God’s forgiveness is relational, radical, and relentless.
1. God’s forgiveness is relational.
I heard a story recently of a parochial school. The priest at the school felt the boys weren’t being sincere when they went to confession. So he went from class to class to teach them about the Sacrament of Penance. The priest asked the students to make lists of their specific sins and bring the lists with them to confession so they’d be better prepared.
One boy was in the confessional and started to catalogue his sins with sincere contrition. “I pulled my sisters hair,” he began, remorsefully. “I cheated on my last science quiz. I lied to my dad about the… Wait a minute! This isn’t my list.”
We’re used to thinking of forgiveness in transactional terms because we think of sin as a heavenly rap sheet of sorts: “I’m guilty of this,” or “I’m not guilty of that.” We think of specific wrongdoings, certain acts as being in a state of either forgiven or unforgiven. But I think it’s helpful to think of sin in terms of the brokenness inherent in the web of relationships we’re all a part of. Whether we admit it or not, we are inextricably tied together with God and neighbor and there are things we do or don’t do that tear at those relationships.
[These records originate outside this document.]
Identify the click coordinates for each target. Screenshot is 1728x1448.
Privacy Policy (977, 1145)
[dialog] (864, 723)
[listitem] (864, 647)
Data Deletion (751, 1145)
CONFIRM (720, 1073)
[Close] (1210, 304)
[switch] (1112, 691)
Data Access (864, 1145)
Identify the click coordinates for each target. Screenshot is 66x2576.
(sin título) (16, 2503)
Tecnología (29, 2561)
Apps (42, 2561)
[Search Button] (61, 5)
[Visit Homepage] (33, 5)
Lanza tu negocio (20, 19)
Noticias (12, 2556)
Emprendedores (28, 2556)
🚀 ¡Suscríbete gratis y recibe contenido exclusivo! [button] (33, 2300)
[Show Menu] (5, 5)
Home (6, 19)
Did you catch the marriage reference in the Jeremiah reading? “They broke that covenant with me even though I was their [spouse], declares the [Sovereign One].” The Bible employs the metaphor of husband and wife for God’s relationship with Israel a lot. It uses other family images, too: mother of the children, or father of the house, or in some pretty unseemly verses, adulterous wife and husband.[I translated it as “spouse” in the version I just read because that language functions in some problematic ways for women, but I won’t go down that road today… ]
Some verses in the Hebrew Bible speak of God’s relationship with Israel in terms of divorce, too. When you have some time, read the prophet Hosea. The language in that book is extreme! And here in Jeremiah, this language the prophet uses of knowing, as in “Know God,” has marital undertones. It’s like that expression, “to know in the Biblical sense.”
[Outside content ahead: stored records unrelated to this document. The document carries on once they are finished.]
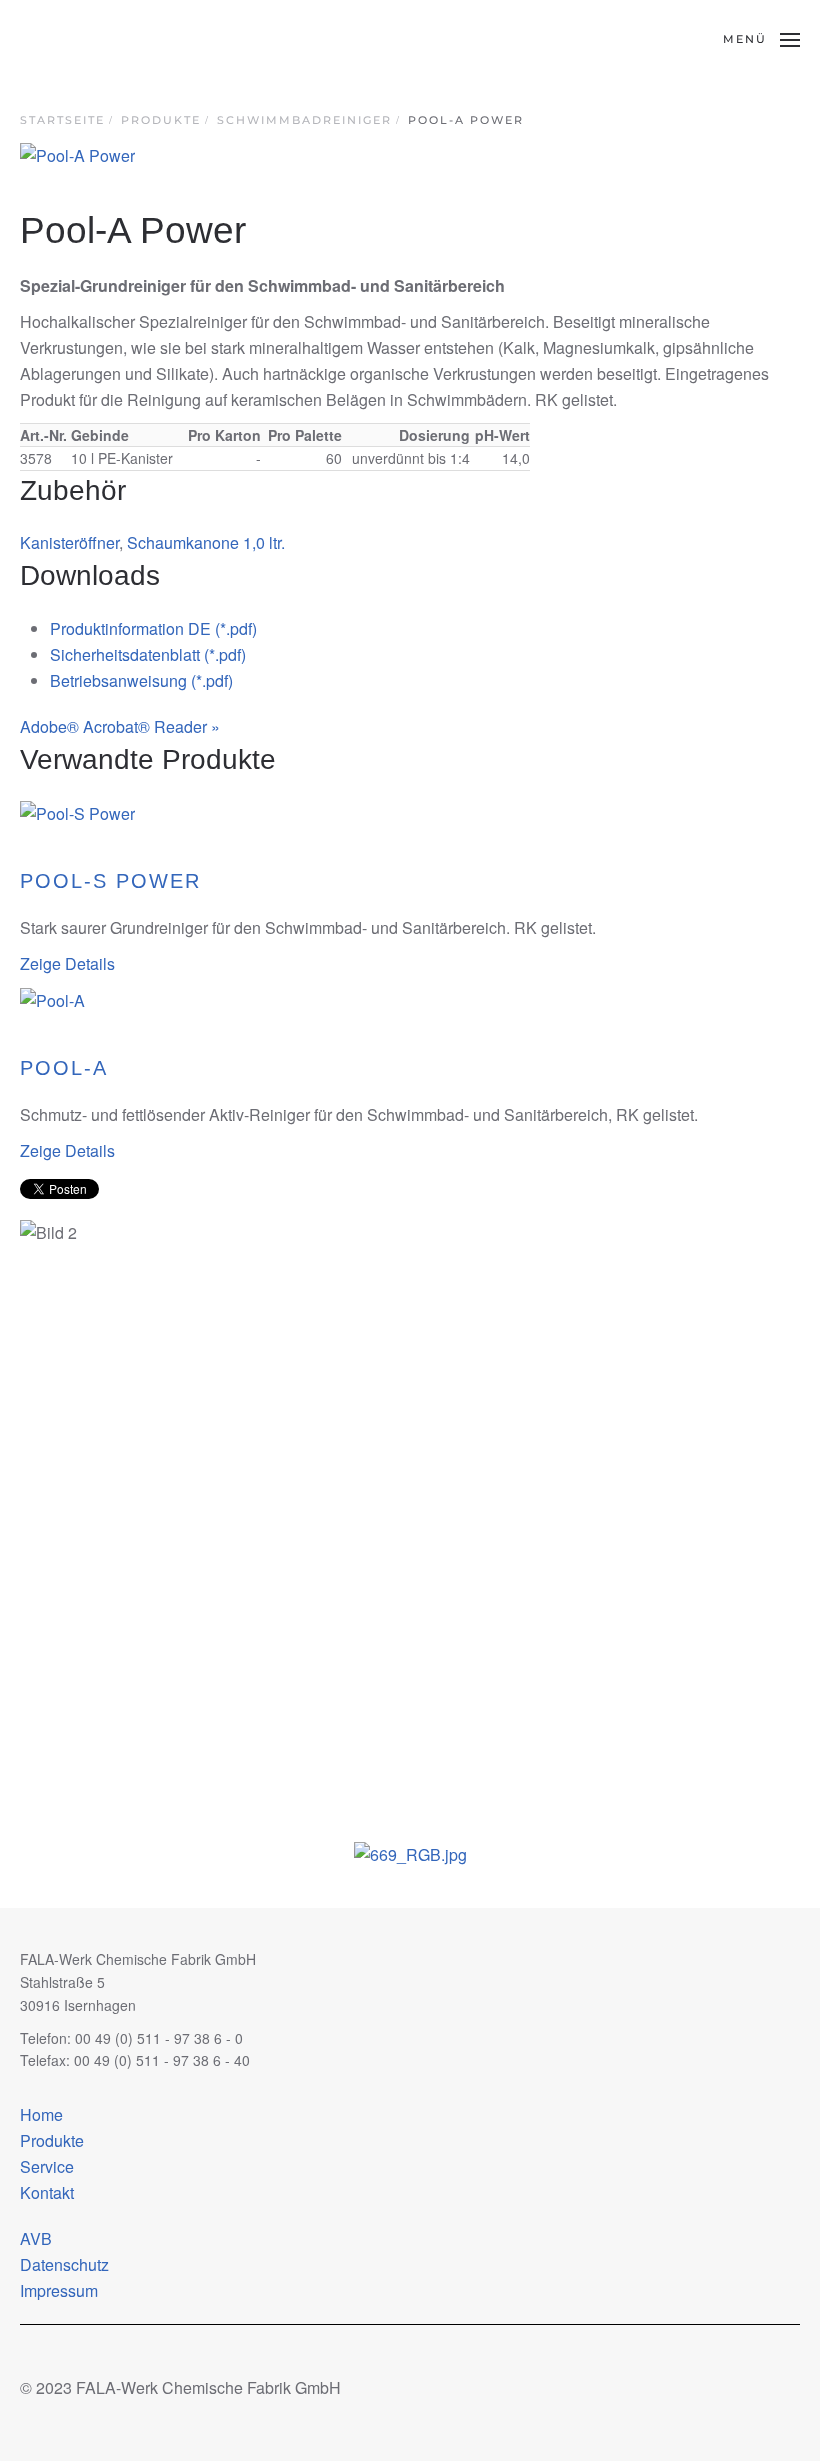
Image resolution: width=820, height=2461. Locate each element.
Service (47, 2166)
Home (41, 2114)
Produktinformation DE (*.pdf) (153, 628)
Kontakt (47, 2192)
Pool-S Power (110, 881)
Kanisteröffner (69, 542)
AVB (36, 2238)
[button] (761, 40)
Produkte (52, 2140)
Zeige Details (67, 963)
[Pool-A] (52, 999)
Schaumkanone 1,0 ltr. (206, 542)
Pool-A (64, 1068)
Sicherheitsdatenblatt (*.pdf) (148, 654)
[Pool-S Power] (77, 811)
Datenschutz (64, 2264)
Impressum (59, 2290)
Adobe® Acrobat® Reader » (120, 726)
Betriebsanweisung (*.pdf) (141, 680)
I think the reason the Biblical writers speak about God in this way is because God is intimately, passionately invested in and affected by how we live together in human community. And our Creator is in relationship with all that she has made, so when we are in this state of brokenness with others and within ourselves, God seeks to forgive in order to repair those bonds. Forgiveness isn’t abstract, it’s relational.
2. God’s forgiveness is radical.
Forgiveness isn’t ordinary, by any stretch of the imagination, although it may occur in ordinary life.
Have you heard that old saying, “To err is human, to forgive divine”? It’s true. Forgiveness doesn’t come naturally to us; that’s why we have to practice it and cultivate an attitude of it. And that’s why, when it’s really hard to forgive, we have to draw upon a strength far outside ourselves. Think of stories you’ve heard of individual people or entire communities who forgive when something awful and tragic has happened, how astonishing it to hear that someone has forgiven a great evil. The first examples that come my mind are the Amish village in Pennsylvania and the families of the victims of the Mother Emanuel church massacre in Charleston who forgave the attackers. It strikes us as unbelievable and uncommon because it is. That’s the nature of forgiveness.
Ever since the Exodus days, God’s people have broken God’s heart. They worshipped other gods, making cheap idols in place of the Holy One. They refused to practice justice and righteousness among themselves. They trampled on the backs of the vulnerable. If God and Israel were indeed in a relationship, as a friend, I would advise God to break it off! But God won’t abandon God’s people after hundreds and hundreds of year of disappointment.
A minister in Austin, Jim Rigby, posted this story the other day:
You may not remember Hugh Thompson from history classes. Thompson was the helicopter pilot who stopped the My Lai Massacre exactly fifty years ago yesterday.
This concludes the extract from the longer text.